Tugas yang Dikerjakan
**A.** Dalam teks tentang hujat-menghujat, selain rasa kecewa dengan kondisi hidup, apa alasan lain orang menghujat?
**B.** Lanjutkan teks tentang hujat-menghujat di media sosial mulai dari kalimat terakhirnya.

Teks yang Disediakan
Tak bisa dipungkiri lagi, tindakan hujat-menghujat antar sesama, sudah menjadi hal yang lumrah di kalangan masyarakat. Ada yang merasa kecewa dengan kondisi hidup dan membutuhkan sesuatu untuk melampiaskannya. Namun, ada juga yang hanya sekedar mencari sensasi semata.
Akan tetapi seiring berkembangnya teknologi, tindakan hujat-menghujat ini menjadi semakin marak dan berkembang di media sosial. Ya, media sosial kini sudah menjadi media yang umum digunakan seseorang untuk mencari informasi maupun menyebarkan informasi. Kemudahan itulah yang akhirnya membuat banyak penggunanya untuk saling menghujat.

Data yang Diberikan
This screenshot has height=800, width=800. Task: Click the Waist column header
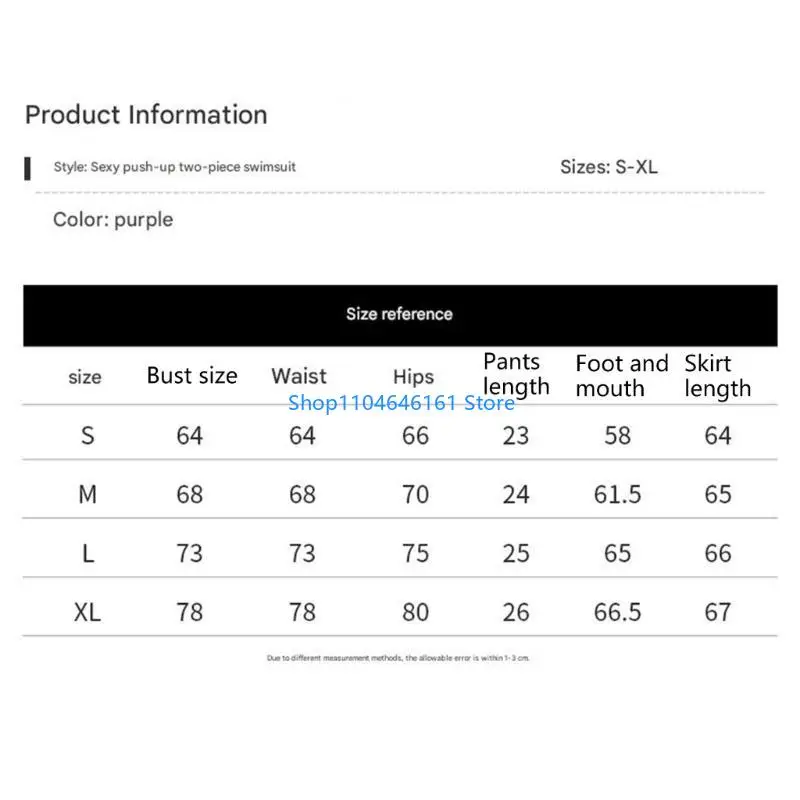tap(299, 376)
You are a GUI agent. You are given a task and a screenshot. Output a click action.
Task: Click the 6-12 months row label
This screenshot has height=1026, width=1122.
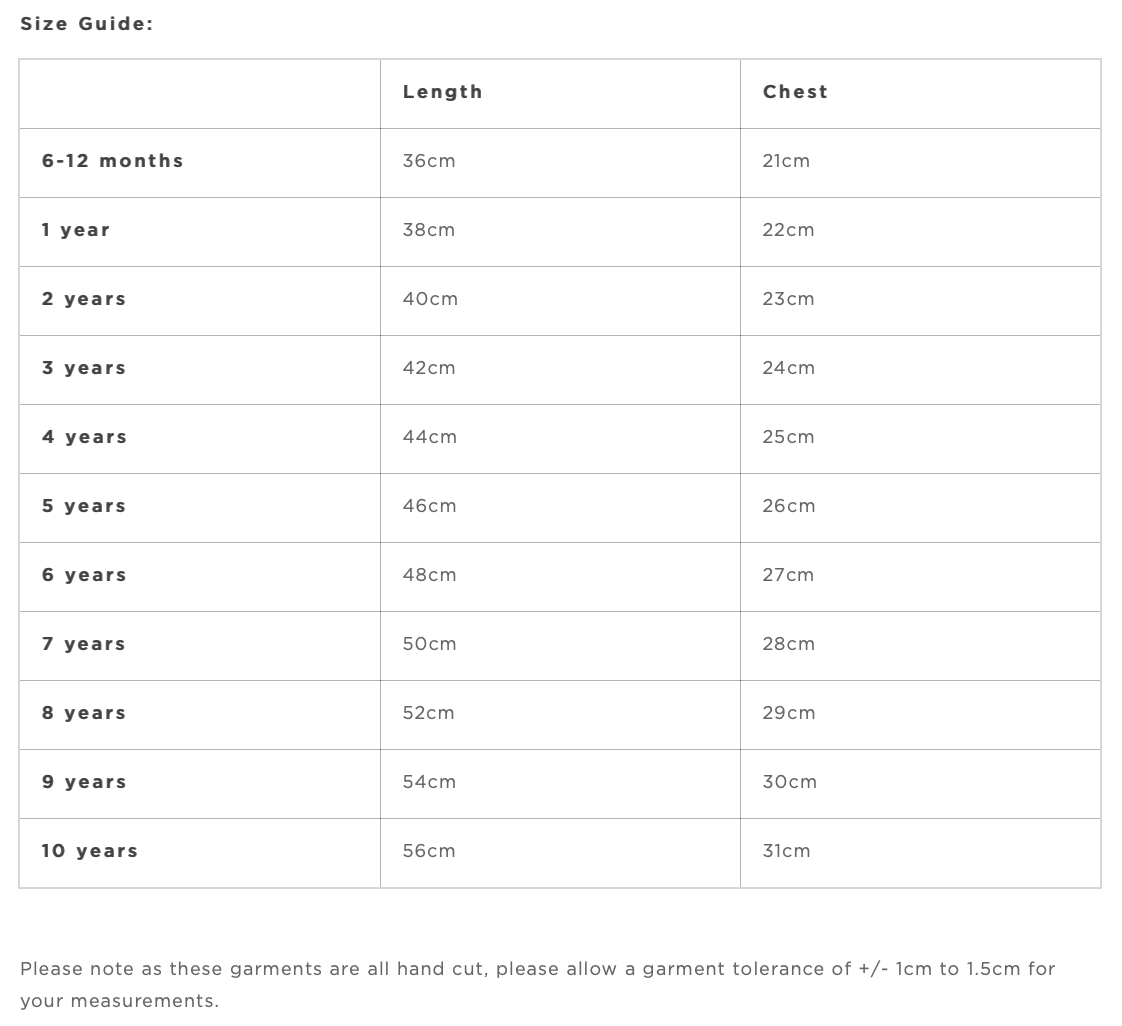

Hasil Latihan
**A.** Hanya sekadar mencari sensasi semata.

**B.**
Mungkin awalnya kita berpikir bahwa, ketika orang gemar melontarkan kritikan secara terus-menerus pada orang lain, artinya mereka sedang berusaha menyampaikan suatu pesan kepada orang tersebut. Namun, kenyataannya pemikiran tersebut salah kaprah. Banyak kritikan yang tidak lagi bersifat membangun, dan malah cenderung mengarah kepada bentuk penghinaan dan hujatan.
Fenomena semacam ini menjadi semakin mengerikan manakala dibumbui dengan aroma politik. Di media sosial, politik menjadi bola panas yang saling dilemparkan. Yang satu menganggap landasan politisnya paling benar, dan menganggap partai politik lain tidak sesuai dengan falsafah Pancasila. Akhirnya, aksi saling menghujat pun tak terelakkan lagi.
Hari ini, konflik di masyarakat terjadi akibat terprovokasi hujatan di media sosial. Mobilisasi massa pun menjadi semakin besar dan memuncak dalam satu kebencian.
Jika hal ini terus terjadi, bukan tidak mungkin keberagaman masyarakat Indonesia akan terganggu. Terlebih lagi, pagelaran Pilpres 2019 telah membuat perpecahan luar biasa hanya karena ujaran dan perilaku kebencian.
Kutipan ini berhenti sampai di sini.